The sequencing and interpretation of the genome obtained from a Serbian individual

Recent genetic studies and whole-genome sequencing projects have greatly improved our understanding of human variation and clinically actionable genetic information. Smaller ethnic populations, however, remain underrepresented in both individual and large-scale sequencing efforts and hence present an opportunity to discover new variants of biomedical and demographic significance. This report describes the sequencing and analysis of a genome obtained from an individual of Serbian origin, introducing tens of thousands of previously unknown variants to the currently available pool. Ancestry analysis places this individual in close proximity to Central and Eastern European populations; i.e., closest to Croatian, Bulgarian and Hungarian individuals and, in terms of other Europeans, furthest from Ashkenazi Jewish, Spanish, Sicilian and Baltic individuals. Our analysis confirmed gene flow between Neanderthal and ancestral pan-European populations, with similar contributions to the Serbian genome as those observed in other European groups. Finally, to assess the burden of potentially disease-causing/clinically relevant variation in the sequenced genome, we utilized manually curated genotype-phenotype association databases and variant-effect predictors. We identified several variants that have previously been associated with severe early-onset disease that is not evident in the proband, as well as putatively impactful variants that could yet prove to be clinically relevant to the proband over the next decades. The presence of numerous private and low-frequency variants, along with the observed and predicted disease-causing mutations in this genome, exemplify some of the global challenges of genome interpretation, especially in the context of under-studied ethnic groups.

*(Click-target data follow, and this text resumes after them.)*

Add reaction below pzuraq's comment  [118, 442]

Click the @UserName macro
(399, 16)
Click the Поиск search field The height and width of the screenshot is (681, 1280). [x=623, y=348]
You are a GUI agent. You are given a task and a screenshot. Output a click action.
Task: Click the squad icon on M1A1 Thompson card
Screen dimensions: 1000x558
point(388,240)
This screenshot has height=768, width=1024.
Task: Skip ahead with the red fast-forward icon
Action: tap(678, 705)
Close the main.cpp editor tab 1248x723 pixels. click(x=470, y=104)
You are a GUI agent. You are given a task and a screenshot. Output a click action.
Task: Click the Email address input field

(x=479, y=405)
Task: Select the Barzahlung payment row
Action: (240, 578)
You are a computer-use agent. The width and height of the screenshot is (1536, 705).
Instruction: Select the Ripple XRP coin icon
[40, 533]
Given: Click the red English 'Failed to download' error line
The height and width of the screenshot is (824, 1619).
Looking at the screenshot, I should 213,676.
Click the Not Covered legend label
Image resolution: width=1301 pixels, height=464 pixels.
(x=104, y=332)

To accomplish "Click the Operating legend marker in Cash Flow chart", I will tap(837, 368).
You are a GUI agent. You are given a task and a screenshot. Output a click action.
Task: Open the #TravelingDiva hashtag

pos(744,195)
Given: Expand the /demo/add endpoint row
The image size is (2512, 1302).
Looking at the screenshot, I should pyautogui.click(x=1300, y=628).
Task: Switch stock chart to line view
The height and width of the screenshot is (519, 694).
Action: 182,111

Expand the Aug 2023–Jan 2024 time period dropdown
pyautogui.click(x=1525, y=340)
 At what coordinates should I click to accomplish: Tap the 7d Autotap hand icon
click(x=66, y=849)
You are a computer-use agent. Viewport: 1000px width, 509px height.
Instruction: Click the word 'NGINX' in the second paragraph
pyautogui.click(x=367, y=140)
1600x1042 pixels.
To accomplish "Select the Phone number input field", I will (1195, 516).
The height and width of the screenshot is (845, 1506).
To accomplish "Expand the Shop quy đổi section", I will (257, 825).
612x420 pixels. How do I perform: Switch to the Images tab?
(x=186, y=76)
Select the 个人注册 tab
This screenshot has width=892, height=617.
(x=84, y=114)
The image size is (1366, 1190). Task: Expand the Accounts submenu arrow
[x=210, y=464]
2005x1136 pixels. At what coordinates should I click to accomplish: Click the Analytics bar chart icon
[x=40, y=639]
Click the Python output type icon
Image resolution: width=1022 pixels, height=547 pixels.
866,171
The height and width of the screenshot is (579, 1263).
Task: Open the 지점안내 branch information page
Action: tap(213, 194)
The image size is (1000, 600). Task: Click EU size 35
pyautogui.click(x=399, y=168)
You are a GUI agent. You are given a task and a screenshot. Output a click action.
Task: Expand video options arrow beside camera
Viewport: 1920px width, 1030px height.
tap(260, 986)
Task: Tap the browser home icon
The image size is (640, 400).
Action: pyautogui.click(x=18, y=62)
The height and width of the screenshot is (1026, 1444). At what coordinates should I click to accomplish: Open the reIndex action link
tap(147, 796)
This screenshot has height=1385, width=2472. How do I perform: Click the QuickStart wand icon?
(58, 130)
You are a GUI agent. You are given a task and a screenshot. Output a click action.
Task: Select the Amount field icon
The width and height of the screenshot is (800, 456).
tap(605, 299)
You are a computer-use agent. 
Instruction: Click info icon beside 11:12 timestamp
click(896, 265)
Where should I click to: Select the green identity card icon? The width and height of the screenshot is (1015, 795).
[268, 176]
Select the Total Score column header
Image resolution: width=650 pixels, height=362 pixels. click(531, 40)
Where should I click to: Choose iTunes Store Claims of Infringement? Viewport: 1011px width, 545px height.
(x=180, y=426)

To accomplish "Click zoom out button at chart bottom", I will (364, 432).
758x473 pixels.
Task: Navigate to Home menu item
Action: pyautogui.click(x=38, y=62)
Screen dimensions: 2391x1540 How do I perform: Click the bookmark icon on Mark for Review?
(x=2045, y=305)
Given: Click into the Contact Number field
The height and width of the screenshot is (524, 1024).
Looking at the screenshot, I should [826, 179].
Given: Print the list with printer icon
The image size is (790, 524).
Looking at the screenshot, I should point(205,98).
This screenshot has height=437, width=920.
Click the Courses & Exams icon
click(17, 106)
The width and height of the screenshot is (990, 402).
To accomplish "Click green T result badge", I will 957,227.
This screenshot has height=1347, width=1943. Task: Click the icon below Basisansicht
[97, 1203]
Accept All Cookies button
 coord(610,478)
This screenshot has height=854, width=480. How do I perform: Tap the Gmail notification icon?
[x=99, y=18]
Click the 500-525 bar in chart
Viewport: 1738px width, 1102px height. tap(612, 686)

近年来，遗传学研究与全基因组测序（whole-genome sequencing）项目极大地提升了我们对人类遗传变异及临床可操作遗传信息的认知水平。然而，小型族群在个体水平及大规模测序研究中的样本代表性仍显著不足，这为发掘兼具生物医学与人口统计学意义的新型遗传变异提供了重要契机。本报告详述了一例塞尔维亚血统个体的基因组测序与分析工作，为现有变异集合新增了数万种此前未被收录的遗传变异。祖先分析结果显示，该个体与中东欧人群亲缘关系紧密：与克罗地亚、保加利亚及匈牙利个体的亲缘关系最近；而在欧洲人群中，与德系犹太人、西班牙人、西西里人及波罗的海人群的遗传距离最远。我们的分析证实了尼安德特人（Neanderthal）与泛欧洲祖先人群间存在基因交流，该塞尔维亚基因组所获得的遗传贡献比例与其他欧洲族群基本一致。最后，为评估本次测序基因组中潜在致病/临床相关变异的负载情况，我们采用了经人工整理注释的基因型-表型关联数据库（genotype-phenotype association databases）与变异效应预测工具（variant-effect predictors）。我们鉴定出数种此前被报道与早发性重症疾病相关的变异，但先证者（proband）并未表现出此类疾病的临床症状；同时还发现了若干潜在致病变异，它们可能在未来数十年内被证实与该先证者的临床健康相关。本基因组中存在大量私有低频变异，以及经观测与预测的致病突变，这凸显了基因组解读所面临的部分全球性挑战，尤其是在研究不足的族群研究背景下。